- Born: 10 March 1868 Wimbledon, United Kingdom
- Died: 10 June 1952 (aged 84)
- Allegiance: United Kingdom
- Branch: Royal Navy
- Service years: 1881 – 1925/27
- Rank: Admiral
- Commands: See Ships commanded
- Conflicts: First World War
- Awards: Most Honourable Order of the Bath

= George Borrett =

Royal Navy Admiral (1868–1952)

Admiral George Holmes Borrett, CB (10 March 1868 – 10 June 1952) was an officer of the Royal Navy. He served during the First World War, commanding a battleship at the Battle of Jutland, and later rising to the rank of admiral.

== Early life ==
George Borrett was born on 10 March 1868 in Wimbledon to George Tuthill Borrett. He joined the competitive examinations for cadetships in the Royal Navy on 15 July 1889 and he was one of the best of the class, making him a Naval Cadet. He later married Clare Louisa daughter of William Guyer Hunter and had one daughter named Ellen.

== Naval career ==
Borrrett was promoted to sub-lieutenant on 13 November 1887, and again on 13 November 1889, to lieutenant. He was promoted to commander on 1 January 1901 for services in China, and in June the following year was posted to the signals school at HMS Victory. He served at Victory during the coronation fleet review on 16 August 1902. From 1 September 1902 he was posted to the pre-dreadnought battleship HMS Revenge, which became flagship of the Home Fleet the following month. In February 1903 he was posted to the HMS President as an advisor on torpedoes for ships building at contractors.

While in command of HMS Pioneer, he was promoted to captain on 31 December 1906. Borrett served during the First World War, commanding the battleship HMS Monarch at the Battle of Jutland in 1916. For his actions during the war, he was appointed a Companion of the Order of the Bath (CB) on 1 January 1918. He would finally become rear-admiral on 16 August 1918 and vice-admiral on 14 October 1923, before retiring after achieving the rank of admiral on 1 August 1927.

== Later life ==
After the war, Borrett stayed in the Navy and received further promotions.

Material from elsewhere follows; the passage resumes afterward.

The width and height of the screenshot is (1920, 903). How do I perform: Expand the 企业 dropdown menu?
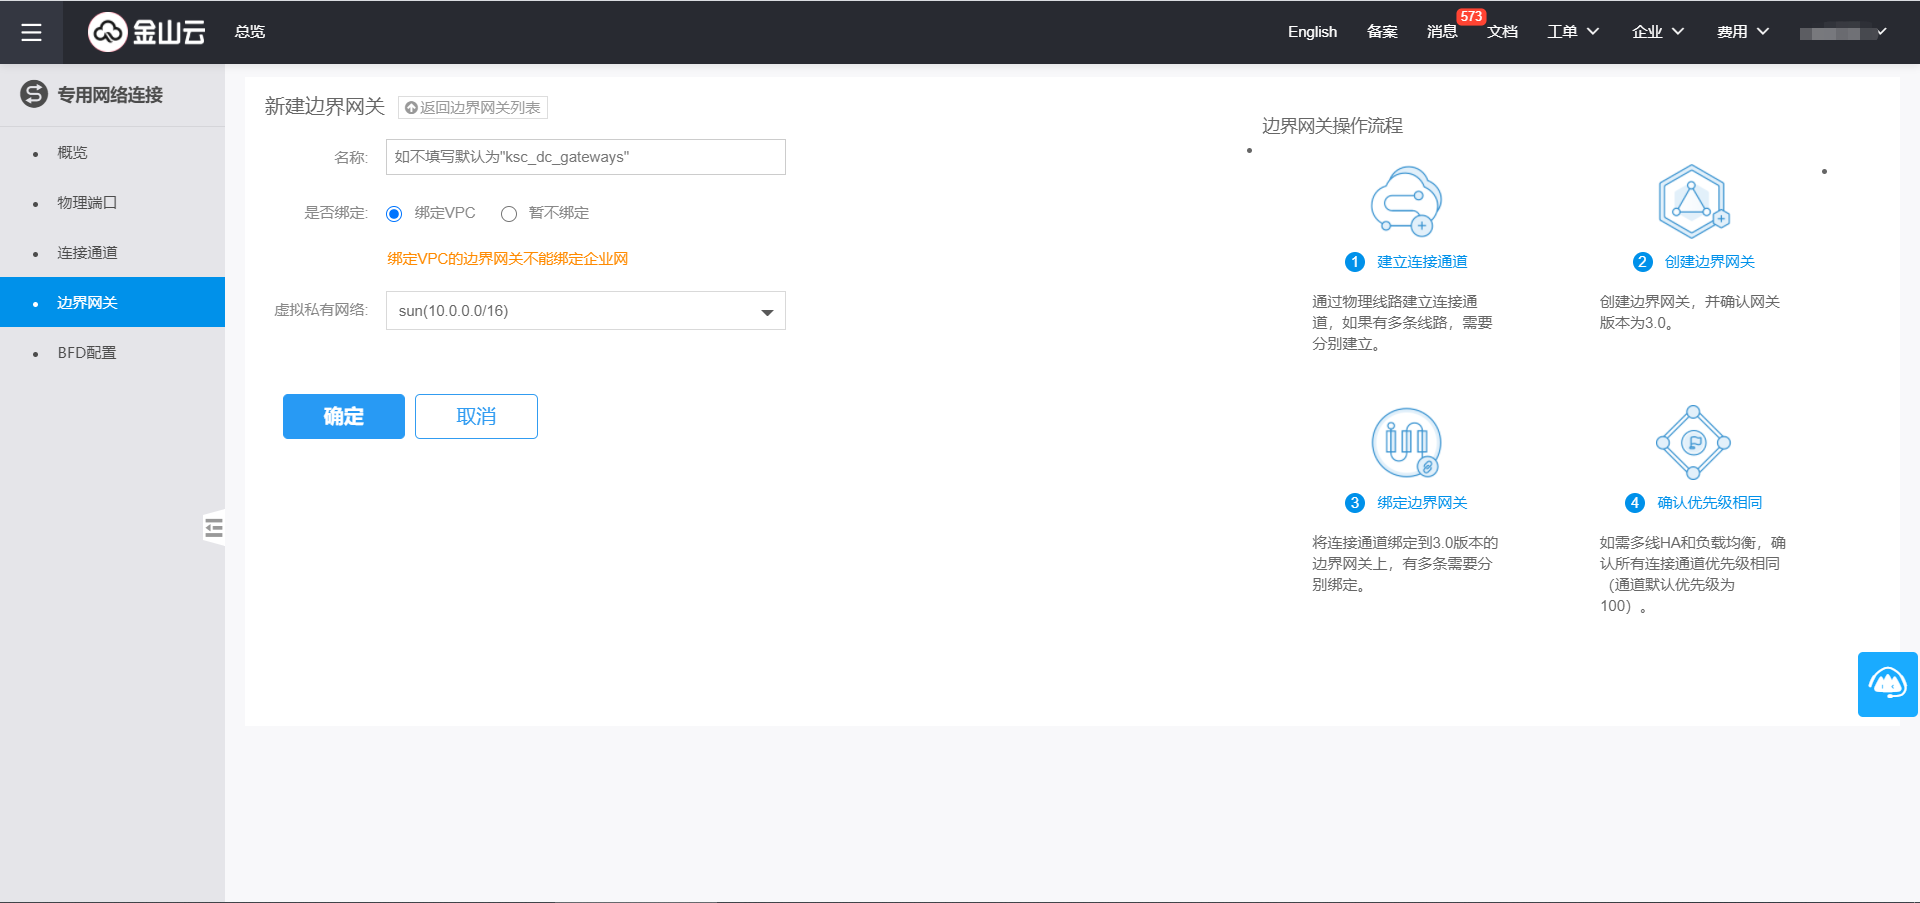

On 17 February 1925 he was placed at his own request on the retired list, though he remained in the navy until 1927. When he was finally promoted to Admiral on 1 August 1927, he fully retired from naval service.

He died on 10 June 1952 at the age of 84, after a career of 46 years in the Navy.

== Ships commanded ==

| Preceded byGeorge P. W. Hope | Captain of HMS Pioneer 29 August 1904 – 9 January 1907 | Succeeded byCharles B. Miller |
| Preceded byPhilip Nelson-Ward | Captain of HMS Indefatigable 1 January 1908 – 25 January 1910 | Succeeded by ? |
| Preceded byArthur W. Ewart | Captain of HMS Ramillies 18 April 1910 – 24 February 1911 | Succeeded by ? |
| Preceded byBertram M. Chambers | Captain of HMS Majestic 24 February 1911 – 20 September 1912 | Succeeded byGuy R. A. Gaunt |
| Preceded byLionel Halsey | Captain of HMS Donegal 20 September 1912 – 25 August 1913 | Succeeded byCunningham R. de C. Foot |
| Preceded byJames A. Fergusson | Captain of HMS Warrior 25 August 1913 – 16 December 1915 | Succeeded byVincent B. Molteno |
| Preceded byFrederick L. Field | Captain of HMS Monarch 16 December 1915 – 15 March 1916 | Succeeded byMichael H. Hodges |
| Preceded byMichael H. Hodges | Captain of HMS Monarch April 1916 – 6 April 1918 | Succeeded bySidney R. Drury-Lowe |
| Preceded by New Command | Rear-Admiral Commanding, Seventh Light Cruiser Squadron 6 April 1918 – 28 February 1919 | Succeeded by Command Abolished |
| Preceded byReginald Y. Tyrwhitt | Rear-Admiral Commanding, Harwich Force 1 March 1919 | Succeeded by ? |
| Preceded byAlfred A. Ellison | Senior Naval Officer, Yangtze May 1920 – October 1921 | Succeeded byCrawford Maclachlan |

== Bibliography ==

- "Admiral G. H. Borrett" (Obituaries). The Times. Wednesday, 11 June 1952. Issue 52335, col D, p. 8.